2. Erwerbslose, die über 58 Jahre alt sind, fallen aus der Statistik heraus (weil kaum noch vermittelbar).

3. Erwerbslose, die zu Weiterbildungen oder Umschulungen genötigt werden, belasten auch nicht mehr die Arbeitslosenstatistik.

4. Wer krank ist, kann schließlich auch nicht arbeiten und braucht deshalb nicht als Arbeitsloser gezählt werden.

5. Wer Arbeit sucht, aber aufgrund seiner Vermögensverhältnisse keine Sozialleistungen beanspruchen kann (also die stille Reserve), fällt auch aus der Statistik.

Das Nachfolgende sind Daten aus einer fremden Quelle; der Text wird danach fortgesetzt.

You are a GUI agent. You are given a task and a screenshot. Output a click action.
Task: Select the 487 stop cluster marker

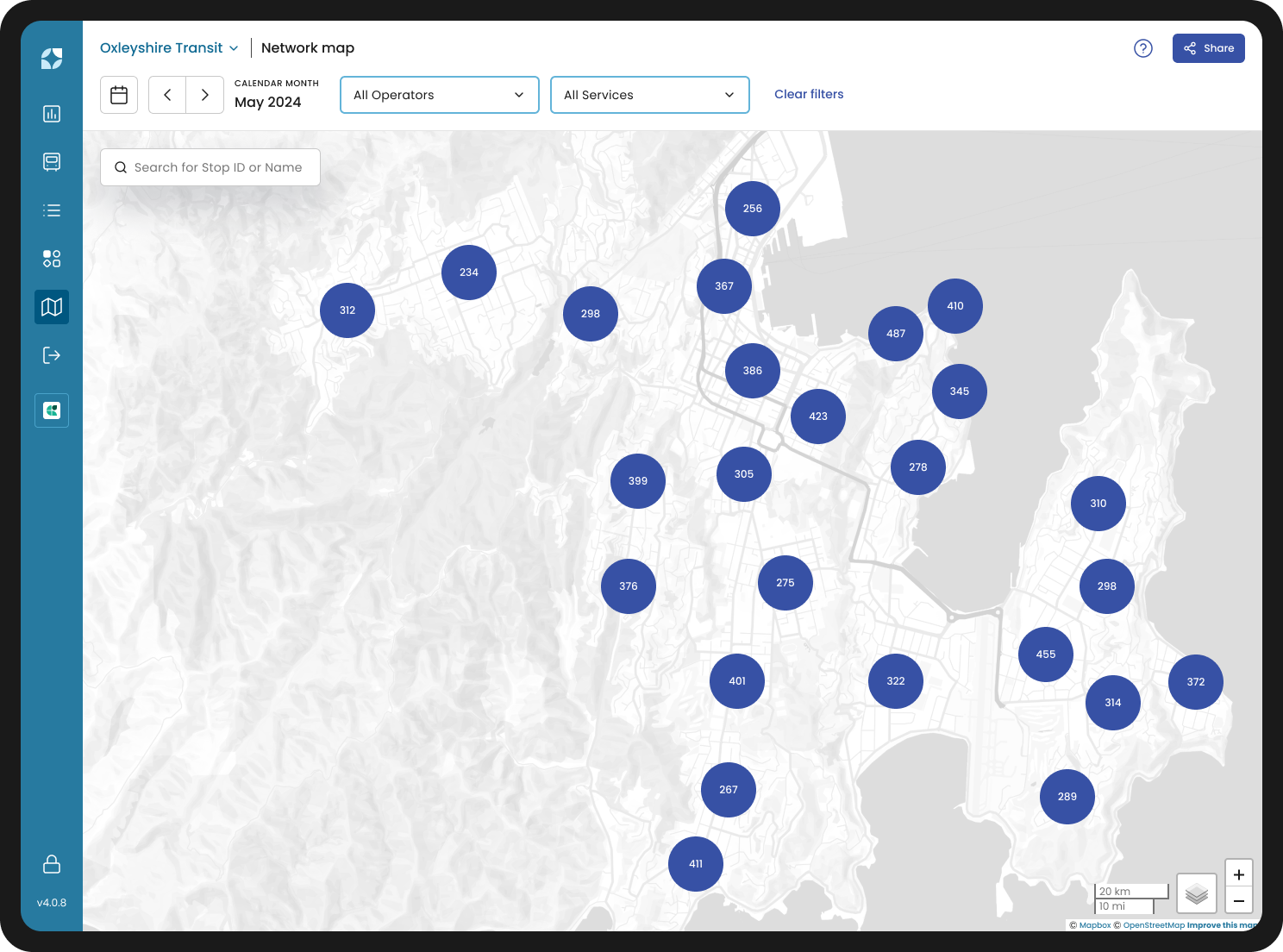click(896, 334)
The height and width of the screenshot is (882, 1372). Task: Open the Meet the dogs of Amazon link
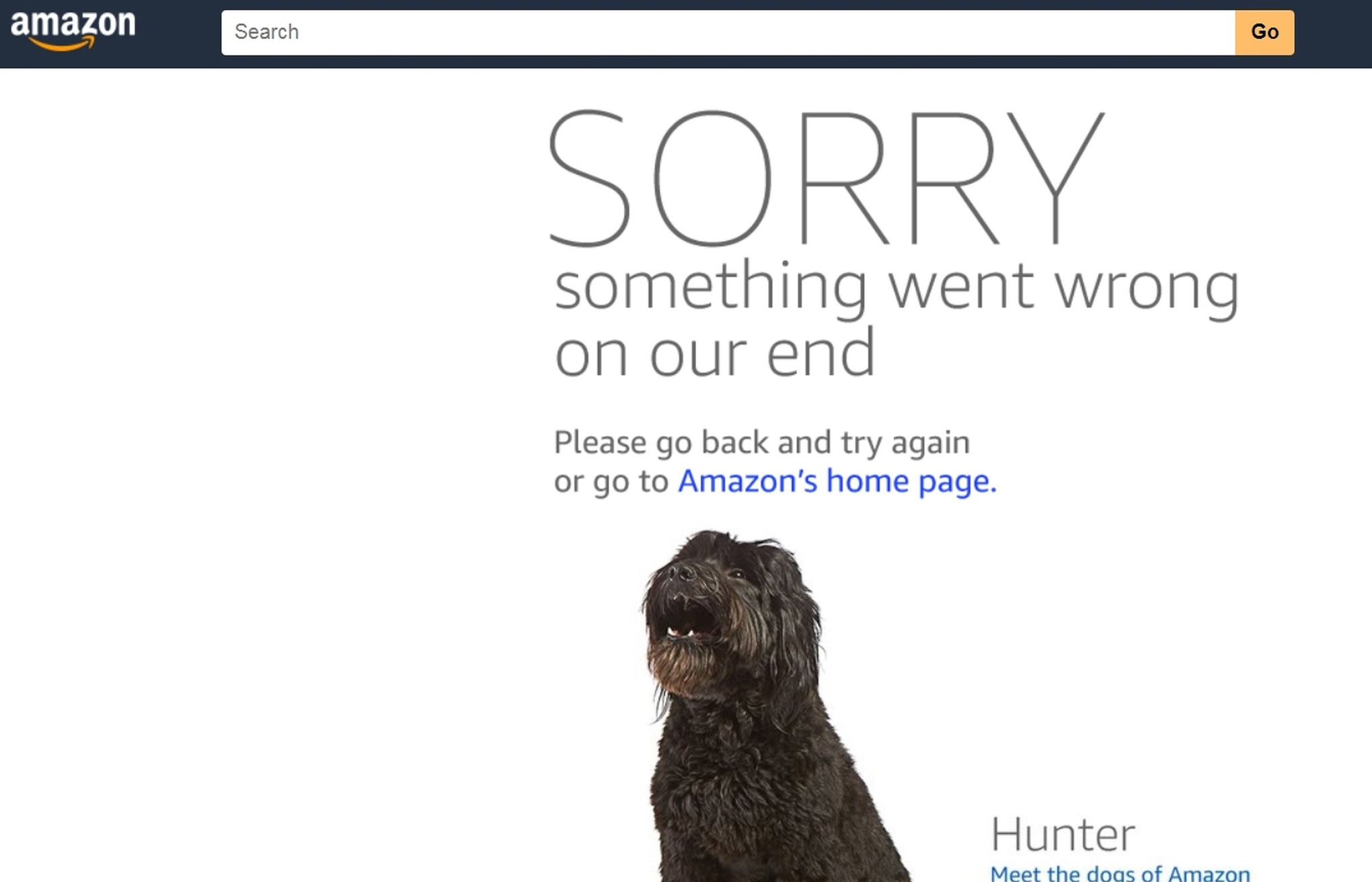(1120, 873)
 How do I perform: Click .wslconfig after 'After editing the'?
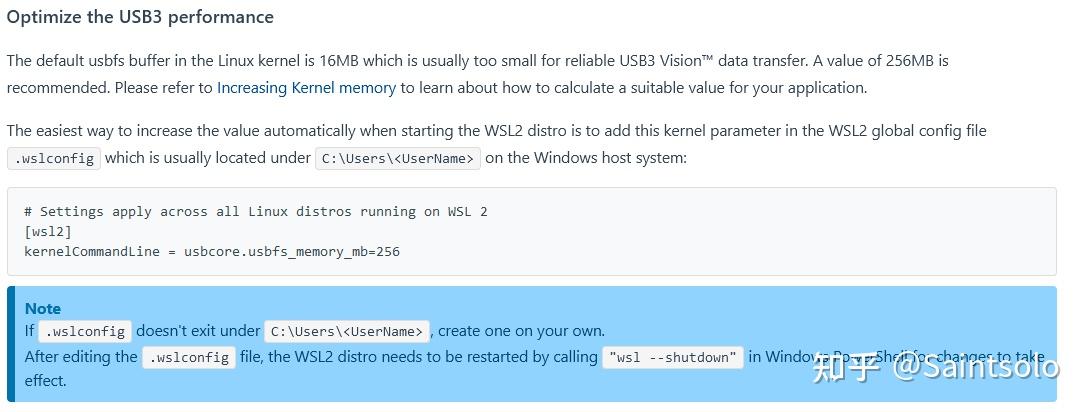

6. Wer Aufstocker ist und einer Scheinselbständigkeit nachgeht (die kaum etwas einbringt) steht offiziell dem Arbeitsmarkt nicht mehr zur Verfügung (auch wenn er und seine Familie hauptsächlich von Hartz IV leben).

7. Ein-Euro-Jobber verabschieden sich auch aus der Statistik.

8. Die Wiedereinstellung von Langzeitarbeitslosen belohnt Vater Staat, indem er bis zu zwei Jahre die vollen Lohnkosten trägt (einfach unglaublich) und drei weitere Jahre Zuschüsse gewährt.

9. Wer traumatisiert, psychisch krank oder arbeitsunfähig ist, wird gleichfalls ausgegliedert und oftmals in das Frührentensystem eingegliedert (für manche Langzeitarbeitslose ein willkommenes Schlupfloch).

10. Wer sich in langjährigen Asylverfahren befindet, steht dem Arbeitsmarkt auch nicht so recht zur Verfügung.

11. In der Autoindustrie sollen in den nächsten Jahren zigtausende Arbeitsplätze abgebaut werden. Vornehmlich über die Altersteilzeit und Vorruhestandsregelungen. Damit wird auch in diesem Bereich die Statistik weitgehend ausgetrickst.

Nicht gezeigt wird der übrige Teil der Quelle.